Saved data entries
--- START ---
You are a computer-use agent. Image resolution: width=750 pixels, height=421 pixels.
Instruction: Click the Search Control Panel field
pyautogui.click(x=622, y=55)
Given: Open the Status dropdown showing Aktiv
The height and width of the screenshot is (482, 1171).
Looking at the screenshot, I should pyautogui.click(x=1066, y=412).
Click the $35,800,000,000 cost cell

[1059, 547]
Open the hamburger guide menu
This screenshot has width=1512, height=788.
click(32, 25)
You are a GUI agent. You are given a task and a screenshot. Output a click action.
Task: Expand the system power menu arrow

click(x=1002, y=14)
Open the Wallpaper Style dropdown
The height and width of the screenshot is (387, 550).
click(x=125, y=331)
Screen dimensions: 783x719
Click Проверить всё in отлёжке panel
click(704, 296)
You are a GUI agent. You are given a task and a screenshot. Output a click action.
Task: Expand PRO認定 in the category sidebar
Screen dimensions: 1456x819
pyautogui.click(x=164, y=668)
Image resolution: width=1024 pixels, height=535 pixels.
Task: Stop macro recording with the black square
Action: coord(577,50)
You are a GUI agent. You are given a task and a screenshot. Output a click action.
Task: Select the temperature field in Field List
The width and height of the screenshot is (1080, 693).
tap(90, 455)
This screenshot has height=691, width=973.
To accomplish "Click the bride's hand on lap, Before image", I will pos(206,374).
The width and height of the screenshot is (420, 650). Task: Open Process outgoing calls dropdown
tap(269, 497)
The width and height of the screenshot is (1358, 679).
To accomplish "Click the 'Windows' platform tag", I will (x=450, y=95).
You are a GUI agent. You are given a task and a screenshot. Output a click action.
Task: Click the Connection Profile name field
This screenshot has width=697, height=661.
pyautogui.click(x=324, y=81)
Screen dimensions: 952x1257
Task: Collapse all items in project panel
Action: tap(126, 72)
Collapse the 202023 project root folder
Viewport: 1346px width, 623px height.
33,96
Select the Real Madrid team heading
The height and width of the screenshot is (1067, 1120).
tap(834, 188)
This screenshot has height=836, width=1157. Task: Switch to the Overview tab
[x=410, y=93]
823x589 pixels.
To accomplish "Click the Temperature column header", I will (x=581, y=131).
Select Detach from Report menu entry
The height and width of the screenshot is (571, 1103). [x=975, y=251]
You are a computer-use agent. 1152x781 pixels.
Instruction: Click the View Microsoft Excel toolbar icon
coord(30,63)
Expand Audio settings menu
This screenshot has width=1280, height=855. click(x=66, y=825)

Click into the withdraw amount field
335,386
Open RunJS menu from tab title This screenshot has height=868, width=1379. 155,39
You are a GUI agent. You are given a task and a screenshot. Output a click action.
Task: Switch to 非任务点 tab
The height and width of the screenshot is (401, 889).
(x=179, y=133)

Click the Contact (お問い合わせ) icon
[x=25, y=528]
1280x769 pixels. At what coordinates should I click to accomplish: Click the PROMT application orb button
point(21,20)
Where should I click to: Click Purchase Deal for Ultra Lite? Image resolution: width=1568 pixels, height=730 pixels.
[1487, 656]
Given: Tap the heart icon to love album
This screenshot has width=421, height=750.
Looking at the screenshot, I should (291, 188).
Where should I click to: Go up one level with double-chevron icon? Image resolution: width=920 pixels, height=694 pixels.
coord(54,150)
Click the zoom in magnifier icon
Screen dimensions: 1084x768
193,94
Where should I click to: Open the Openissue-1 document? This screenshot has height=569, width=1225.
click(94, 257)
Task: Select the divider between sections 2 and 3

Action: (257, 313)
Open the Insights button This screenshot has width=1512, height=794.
--- END ---
- What you are asked to do: Word for word, set down all the lines above.

- Worked solution:
You are a computer-use agent. Image resolution: width=750 pixels, height=421 pixels.
Instruction: Click the Search Control Panel field
pyautogui.click(x=622, y=55)
Given: Open the Status dropdown showing Aktiv
The height and width of the screenshot is (482, 1171).
Looking at the screenshot, I should pyautogui.click(x=1066, y=412).
Click the $35,800,000,000 cost cell

[1059, 547]
Open the hamburger guide menu
This screenshot has width=1512, height=788.
click(32, 25)
You are a GUI agent. You are given a task and a screenshot. Output a click action.
Task: Expand the system power menu arrow

click(x=1002, y=14)
Open the Wallpaper Style dropdown
The height and width of the screenshot is (387, 550).
click(x=125, y=331)
Screen dimensions: 783x719
Click Проверить всё in отлёжке panel
click(704, 296)
You are a GUI agent. You are given a task and a screenshot. Output a click action.
Task: Expand PRO認定 in the category sidebar
Screen dimensions: 1456x819
pyautogui.click(x=164, y=668)
Image resolution: width=1024 pixels, height=535 pixels.
Task: Stop macro recording with the black square
Action: coord(577,50)
You are a GUI agent. You are given a task and a screenshot. Output a click action.
Task: Select the temperature field in Field List
The width and height of the screenshot is (1080, 693).
tap(90, 455)
This screenshot has height=691, width=973.
To accomplish "Click the bride's hand on lap, Before image", I will pos(206,374).
The width and height of the screenshot is (420, 650). Task: Open Process outgoing calls dropdown
tap(269, 497)
The width and height of the screenshot is (1358, 679).
To accomplish "Click the 'Windows' platform tag", I will (x=450, y=95).
You are a GUI agent. You are given a task and a screenshot. Output a click action.
Task: Click the Connection Profile name field
This screenshot has width=697, height=661.
pyautogui.click(x=324, y=81)
Screen dimensions: 952x1257
Task: Collapse all items in project panel
Action: tap(126, 72)
Collapse the 202023 project root folder
Viewport: 1346px width, 623px height.
33,96
Select the Real Madrid team heading
The height and width of the screenshot is (1067, 1120).
tap(834, 188)
This screenshot has height=836, width=1157. Task: Switch to the Overview tab
[x=410, y=93]
823x589 pixels.
To accomplish "Click the Temperature column header", I will (x=581, y=131).
Select Detach from Report menu entry
The height and width of the screenshot is (571, 1103). [x=975, y=251]
You are a computer-use agent. 1152x781 pixels.
Instruction: Click the View Microsoft Excel toolbar icon
coord(30,63)
Expand Audio settings menu
This screenshot has width=1280, height=855. click(x=66, y=825)

Click into the withdraw amount field
335,386
Open RunJS menu from tab title This screenshot has height=868, width=1379. 155,39
You are a GUI agent. You are given a task and a screenshot. Output a click action.
Task: Switch to 非任务点 tab
The height and width of the screenshot is (401, 889).
(x=179, y=133)

Click the Contact (お問い合わせ) icon
[x=25, y=528]
1280x769 pixels. At what coordinates should I click to accomplish: Click the PROMT application orb button
point(21,20)
Where should I click to: Click Purchase Deal for Ultra Lite? Image resolution: width=1568 pixels, height=730 pixels.
[1487, 656]
Given: Tap the heart icon to love album
This screenshot has width=421, height=750.
Looking at the screenshot, I should (291, 188).
Where should I click to: Go up one level with double-chevron icon? Image resolution: width=920 pixels, height=694 pixels.
coord(54,150)
Click the zoom in magnifier icon
Screen dimensions: 1084x768
193,94
Where should I click to: Open the Openissue-1 document? This screenshot has height=569, width=1225.
click(94, 257)
Task: Select the divider between sections 2 and 3

Action: (257, 313)
Open the Insights button This screenshot has width=1512, height=794.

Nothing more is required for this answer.